*PROMPT*:
Quote the data verbatim, starting with its first line and going on through the line that contains "point(313,170)".

*RECORD LIST*:

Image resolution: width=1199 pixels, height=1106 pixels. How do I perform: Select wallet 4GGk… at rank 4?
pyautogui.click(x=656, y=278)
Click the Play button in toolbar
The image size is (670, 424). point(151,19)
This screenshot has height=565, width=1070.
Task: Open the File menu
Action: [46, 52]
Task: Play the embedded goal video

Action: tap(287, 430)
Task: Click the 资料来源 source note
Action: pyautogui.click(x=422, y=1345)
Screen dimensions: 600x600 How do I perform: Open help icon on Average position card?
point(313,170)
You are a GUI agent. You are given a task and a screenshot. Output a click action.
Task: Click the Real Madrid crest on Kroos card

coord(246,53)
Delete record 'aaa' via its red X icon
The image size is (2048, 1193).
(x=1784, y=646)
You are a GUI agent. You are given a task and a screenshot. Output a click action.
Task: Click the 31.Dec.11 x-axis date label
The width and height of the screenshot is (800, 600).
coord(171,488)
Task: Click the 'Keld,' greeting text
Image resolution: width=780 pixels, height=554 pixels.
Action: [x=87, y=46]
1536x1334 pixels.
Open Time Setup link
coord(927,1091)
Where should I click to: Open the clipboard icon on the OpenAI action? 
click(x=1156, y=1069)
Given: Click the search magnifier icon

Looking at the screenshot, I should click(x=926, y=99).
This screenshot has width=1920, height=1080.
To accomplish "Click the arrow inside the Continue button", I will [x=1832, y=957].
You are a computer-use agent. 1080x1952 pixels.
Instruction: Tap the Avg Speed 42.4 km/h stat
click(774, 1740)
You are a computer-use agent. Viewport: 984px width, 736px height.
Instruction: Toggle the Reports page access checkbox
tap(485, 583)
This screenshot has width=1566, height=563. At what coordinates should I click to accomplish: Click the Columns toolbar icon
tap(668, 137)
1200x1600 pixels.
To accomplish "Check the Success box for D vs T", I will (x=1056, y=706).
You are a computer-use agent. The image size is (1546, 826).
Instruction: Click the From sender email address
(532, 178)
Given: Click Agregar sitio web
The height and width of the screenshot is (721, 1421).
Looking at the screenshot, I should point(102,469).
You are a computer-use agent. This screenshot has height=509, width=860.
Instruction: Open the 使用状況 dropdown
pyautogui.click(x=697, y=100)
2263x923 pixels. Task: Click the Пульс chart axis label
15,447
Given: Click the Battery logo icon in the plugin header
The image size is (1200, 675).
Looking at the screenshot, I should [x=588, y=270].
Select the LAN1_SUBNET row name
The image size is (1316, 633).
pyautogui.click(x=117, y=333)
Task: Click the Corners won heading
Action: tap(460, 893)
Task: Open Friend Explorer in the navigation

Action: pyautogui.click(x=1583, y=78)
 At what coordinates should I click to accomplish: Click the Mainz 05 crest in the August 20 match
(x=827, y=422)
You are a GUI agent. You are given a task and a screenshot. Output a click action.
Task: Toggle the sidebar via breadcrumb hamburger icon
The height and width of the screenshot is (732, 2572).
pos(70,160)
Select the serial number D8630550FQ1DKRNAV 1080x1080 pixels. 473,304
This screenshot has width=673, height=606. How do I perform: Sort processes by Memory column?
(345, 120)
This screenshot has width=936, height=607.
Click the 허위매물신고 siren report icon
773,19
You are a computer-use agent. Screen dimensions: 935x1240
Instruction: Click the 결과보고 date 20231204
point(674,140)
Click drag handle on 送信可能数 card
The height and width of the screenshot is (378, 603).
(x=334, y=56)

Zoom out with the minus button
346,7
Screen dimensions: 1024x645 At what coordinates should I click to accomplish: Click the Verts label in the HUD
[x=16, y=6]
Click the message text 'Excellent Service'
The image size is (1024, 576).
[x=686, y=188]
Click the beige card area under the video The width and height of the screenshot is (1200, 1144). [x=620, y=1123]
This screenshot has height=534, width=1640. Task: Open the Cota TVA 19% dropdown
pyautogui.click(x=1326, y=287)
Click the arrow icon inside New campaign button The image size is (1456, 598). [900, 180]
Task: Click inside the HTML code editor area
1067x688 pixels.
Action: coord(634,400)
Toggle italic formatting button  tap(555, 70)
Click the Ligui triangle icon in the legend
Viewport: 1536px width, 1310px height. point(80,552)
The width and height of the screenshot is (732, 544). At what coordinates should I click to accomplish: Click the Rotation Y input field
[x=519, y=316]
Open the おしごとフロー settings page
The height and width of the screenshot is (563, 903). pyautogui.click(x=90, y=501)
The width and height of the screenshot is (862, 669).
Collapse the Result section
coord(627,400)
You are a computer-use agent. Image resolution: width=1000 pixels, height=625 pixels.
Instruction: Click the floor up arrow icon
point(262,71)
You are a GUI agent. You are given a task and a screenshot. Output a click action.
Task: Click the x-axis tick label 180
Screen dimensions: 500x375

*RESPONSE TO THE EXERCISE*:
Image resolution: width=1199 pixels, height=1106 pixels. How do I perform: Select wallet 4GGk… at rank 4?
pyautogui.click(x=656, y=278)
Click the Play button in toolbar
The image size is (670, 424). point(151,19)
This screenshot has height=565, width=1070.
Task: Open the File menu
Action: [46, 52]
Task: Play the embedded goal video

Action: tap(287, 430)
Task: Click the 资料来源 source note
Action: pyautogui.click(x=422, y=1345)
Screen dimensions: 600x600 How do I perform: Open help icon on Average position card?
point(313,170)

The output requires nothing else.